Known for his dark, often violent satires, James Robert Baker (1946-1997) had slowly success as novelist--until 1993, when he published TIM AND PETE. With a plotline that seemed to recommend assasination of a host of then-living politicians and religious leaders, the book put panties in a twist from one end of the country to another. In the wake of the flap, Baker found it virtually impossible to find a publisher for his later works. Over the course of the next few years he sank into profound depression and committed suicide.
Tim and Pete are two gay men living in the Los Angeles of the early 1990s. Both have lived through the sexual revolution, gay liberation, the rise of AIDS, and most recently the Los Angeles riots of 1992. They have also broken up. Six months later, Tim finds himself reluctantly trapped into a Memorial Day weekend date--and when it goes awry he turns to Pete, who he still loves, for help. Their reunion touches twenty-four hours of bickering, making up, accidental drug use, a tour of post-riot Los Angeles, recollections of the pre-AIDS world, and the discovery that even more friends have now died of the disease.

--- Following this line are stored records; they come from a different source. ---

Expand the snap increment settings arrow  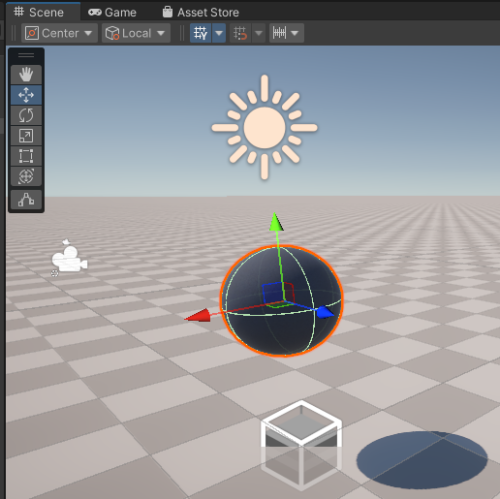(295, 33)
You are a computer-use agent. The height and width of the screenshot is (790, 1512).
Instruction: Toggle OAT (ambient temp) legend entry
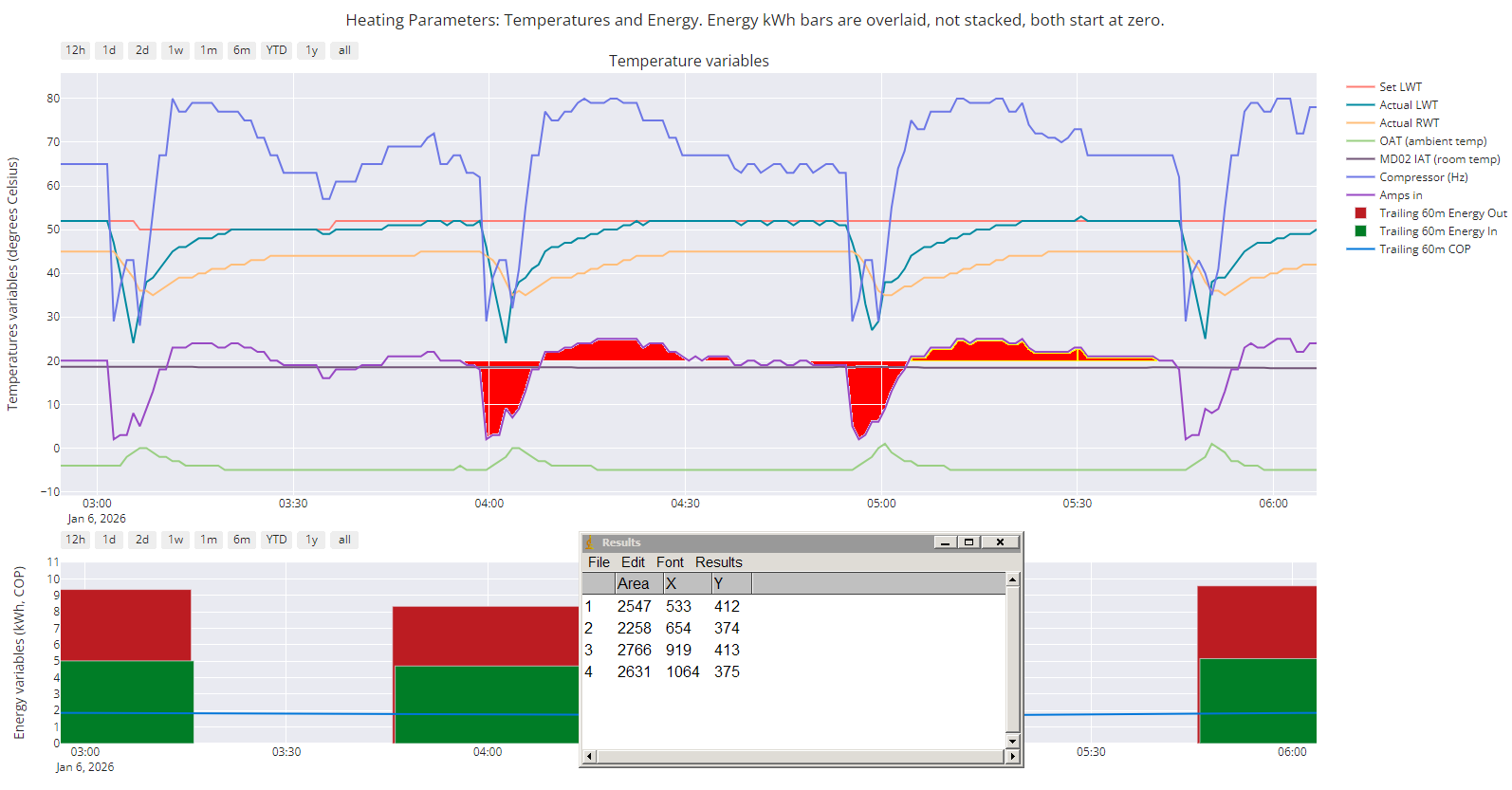(1432, 141)
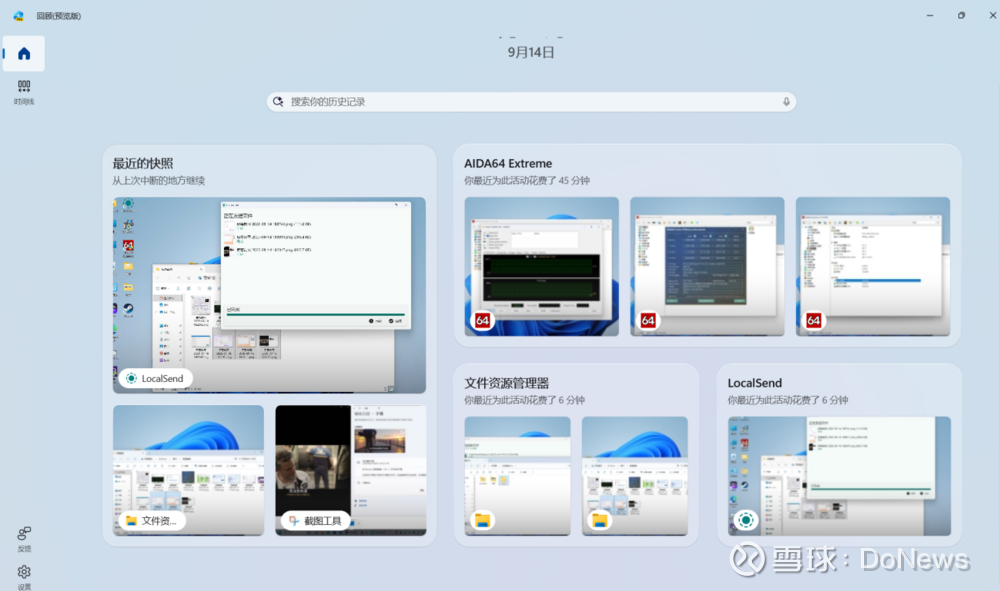Click the LocalSend icon on bottom-right snapshot
Screen dimensions: 1000x591
pos(745,521)
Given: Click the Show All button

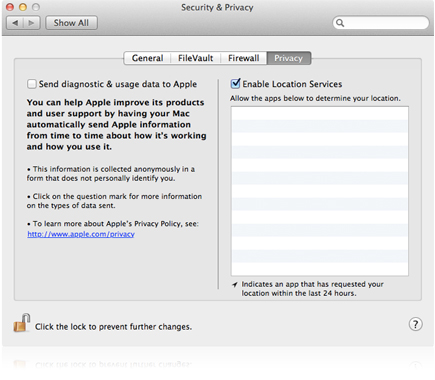Looking at the screenshot, I should coord(71,23).
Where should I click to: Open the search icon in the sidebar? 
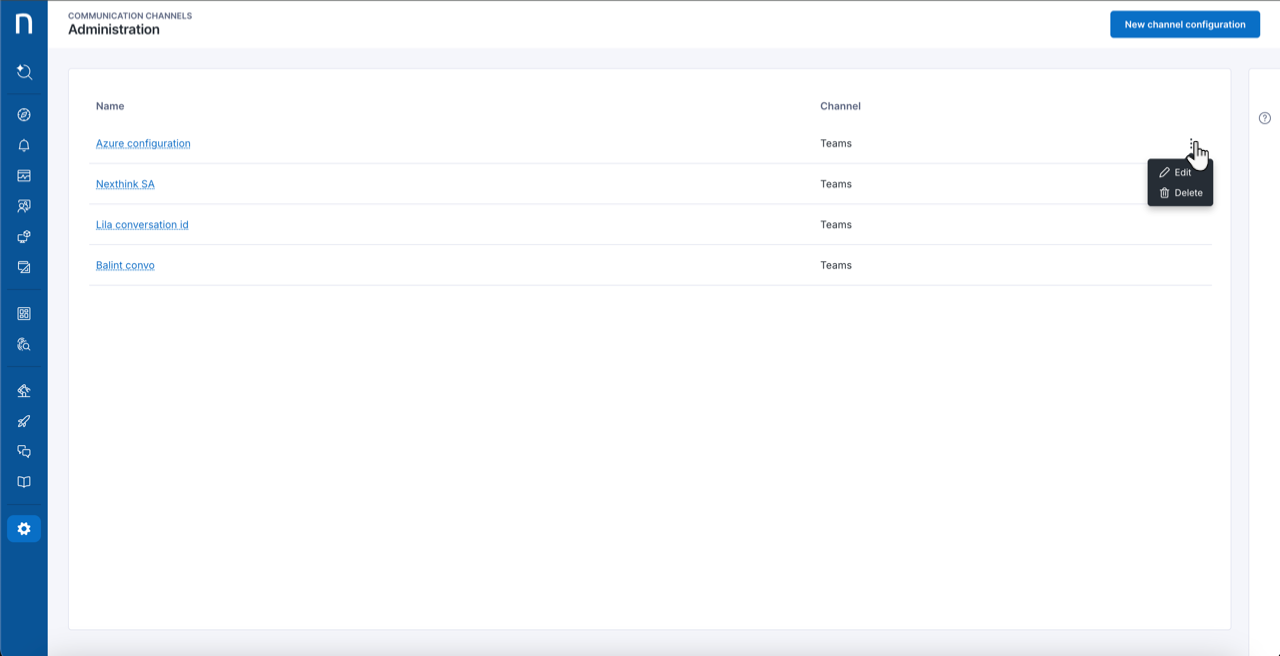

It is AIDS that fuels the novel, and if the book has a flaw it is that Baker takes one's knowledge of the politics that swirled around the epidemic for granted. As the epidemic emerged, Republicans and their fundamentalist Christian allies had a very distinct tendency to offer a smug "let the homosexuals die" smile. The Reagan Administration was particularly horrific in this regard, and Tim, Pete, and their various friends are acutely aware of it. They respond in kind: if they don't care if we die, why should we care if they do?
The book is chock full of brutal, grotesque, and hilariously funny conversations in which the characters imagine how much they would like to see such individuals as Pat Robertson and Jesse Helms meet the sword in particularly brutal and highly public ways--fits of revenge fantasy that Tim and Pete, although boiling with anger and frustration, do not take literally. But then the novel takes a chilling turn: they stumble into a group of radical, HIV-infected homosexuals who are determined to take the next step, and their targets are no less than former president Ronald Reagan and wife Nancy.
Clearly this is not a book that will greatly appeal to Republicans, Southern Baptists, or the-then emerging neo-cons who find themselves in Baker's crosshairs. It is worth mentioning, however, that neither does Baker paint the gay community in a particularly flattering light: in a very real sense they emerge as ineffective, self-absorbed, and superficial. Funny though it may be, it's pretty bitter stuff. But Baker had the gift. As the novel goes from escapade to another it twists you from laugh-out-loud hilarity (I can think of few books that have made me laugh as hard as this one) to sudden dismay and back again, riccoheting from one subject to another, cuting first with one side of the blade and then the next.
TIM AND PETE provoked such outrage in 1993 that it went out of print very quickly. More than a decade later, it and Baker's other novels are slowly but surely enjoying rising admiration by critics and the reading public and the book is available once more. It's strong stuff, no doubt about it, but it is more than worth the effort of latching onto a copy. Recommended.